PRUDENZA CINESE
Di Geminello Alvi
Ancona, 18 mar. - La difficoltà della posizione internazionale cinese è evidente nell'andamento divergente persino dei cambi col dollaro. Il tasso effettivo di cambio cinese ovvero il tasso reale di cambio ponderato della Cina, secondo le statistiche della BRI è aumentato del 26% negli ultimi quattro anni, mentre il dollaro è cresciuto solo del 12% nello stesso periodo. Le valute delle controparti cinesi nei mercati emergenti hanno infatti subito deprezzamenti consistenti, con il real brasiliano in caduta del 16%, il rublo in Russia del 32%, e la rupia indiana del 12%. Tanto che la divisa cinese si è apprezzata più di tutte quelle degli altri stati considerati in quelle serie statistiche. Un effetto che sommato alla debolezza della domanda mondiale spiega il calo delle esportazioni totali del 3% su base annua nel mese di gennaio. Peraltro la struttura dei prezzi cinesi per effetto del cambio si sta ridimensionando al ribasso, con un aumento annuale dei prezzi al consumo solo dello 0,8% nel mese di gennaio, e il declino annuale dei prezzi alla produzione al 4,3%. Un andamento nel quale non pochi analisti hanno individuato dei rischi deflattivi. Si spiegano pertanto i dubbi crescenti circa un allentamento della politica monetaria cinese che dia sollievo al tasso di cambio.

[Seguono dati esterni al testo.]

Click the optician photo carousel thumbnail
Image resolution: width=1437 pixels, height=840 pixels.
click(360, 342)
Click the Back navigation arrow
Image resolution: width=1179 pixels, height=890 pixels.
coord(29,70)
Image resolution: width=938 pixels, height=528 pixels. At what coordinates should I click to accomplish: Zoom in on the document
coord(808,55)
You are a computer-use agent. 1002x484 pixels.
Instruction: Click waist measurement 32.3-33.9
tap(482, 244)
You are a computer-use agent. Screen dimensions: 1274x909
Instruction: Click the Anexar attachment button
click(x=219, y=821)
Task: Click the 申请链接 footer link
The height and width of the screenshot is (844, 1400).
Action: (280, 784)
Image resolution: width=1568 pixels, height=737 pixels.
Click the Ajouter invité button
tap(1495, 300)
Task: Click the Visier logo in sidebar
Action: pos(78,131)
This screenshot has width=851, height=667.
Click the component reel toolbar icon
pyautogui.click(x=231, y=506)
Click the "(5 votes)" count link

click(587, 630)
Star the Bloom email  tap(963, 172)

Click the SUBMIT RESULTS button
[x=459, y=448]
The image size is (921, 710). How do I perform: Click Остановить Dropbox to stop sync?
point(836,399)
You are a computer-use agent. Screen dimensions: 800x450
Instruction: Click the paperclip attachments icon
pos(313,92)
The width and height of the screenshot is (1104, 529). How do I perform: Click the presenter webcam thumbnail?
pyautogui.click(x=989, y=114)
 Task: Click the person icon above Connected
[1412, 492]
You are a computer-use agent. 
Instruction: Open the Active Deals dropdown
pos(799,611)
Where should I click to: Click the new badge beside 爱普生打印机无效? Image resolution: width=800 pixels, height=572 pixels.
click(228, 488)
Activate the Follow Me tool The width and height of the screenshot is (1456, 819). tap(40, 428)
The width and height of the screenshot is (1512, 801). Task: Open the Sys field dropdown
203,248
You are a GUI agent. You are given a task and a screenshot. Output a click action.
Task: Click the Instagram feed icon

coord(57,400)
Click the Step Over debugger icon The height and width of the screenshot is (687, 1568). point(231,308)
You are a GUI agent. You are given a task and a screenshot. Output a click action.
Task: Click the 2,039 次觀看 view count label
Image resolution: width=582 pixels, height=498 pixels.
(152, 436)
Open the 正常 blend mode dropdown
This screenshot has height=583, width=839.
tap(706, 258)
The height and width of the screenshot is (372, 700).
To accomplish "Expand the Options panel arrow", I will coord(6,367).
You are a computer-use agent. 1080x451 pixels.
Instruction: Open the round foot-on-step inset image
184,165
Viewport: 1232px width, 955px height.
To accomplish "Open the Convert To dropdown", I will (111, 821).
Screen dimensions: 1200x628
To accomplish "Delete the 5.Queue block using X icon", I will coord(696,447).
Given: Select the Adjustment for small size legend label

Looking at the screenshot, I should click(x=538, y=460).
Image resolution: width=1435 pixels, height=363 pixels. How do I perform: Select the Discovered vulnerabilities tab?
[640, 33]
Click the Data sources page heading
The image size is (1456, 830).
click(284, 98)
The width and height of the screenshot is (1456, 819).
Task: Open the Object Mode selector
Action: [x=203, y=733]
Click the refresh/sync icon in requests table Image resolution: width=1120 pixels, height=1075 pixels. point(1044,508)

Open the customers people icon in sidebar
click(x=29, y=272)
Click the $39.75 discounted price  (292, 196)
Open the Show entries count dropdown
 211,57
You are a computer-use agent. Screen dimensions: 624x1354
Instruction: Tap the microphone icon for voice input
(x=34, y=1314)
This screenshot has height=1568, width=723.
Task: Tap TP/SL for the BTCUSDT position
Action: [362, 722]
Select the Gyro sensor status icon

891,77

E tuttavia sono al contempo palesi due argomenti che non consigliano una simile mossa. Una valuta forte infatti favorisce il passaggio dell'economia cinese, il cui prodotto totale adesso dipende circa per un quarto dalle esportazioni, ad una crescita più equilibrata e con una quota maggiore dei consumi interni. La crescita del reminbi rispetto al dollaro di quasi un terzo se misurata da metà del 2005 quindi coerente a questo obiettivo, rafforzando il potere d'acquisto dei consumatori cinesi. Il secondo argomento da valutare è che un deprezzamento della divisa cinese, rischierebbe di avere per effetto verosimile, non soltanto negli Stati Uniti, sanzioni commerciali nei confronti della Cina. Sancirebbe l'avvio di una guerra commerciale e delle valute che toglierebbe equilibrio all'economia mondiale e dalla quale però i cinesi per primi sarebbero svantaggiati. In conclusione se ne potrebbe dedurre che ritorna necessario che la Cina eserciti in questa congiuntura la stessa prudenza nella gestione dei cambi che esercitò durante la crisi del 1997-98.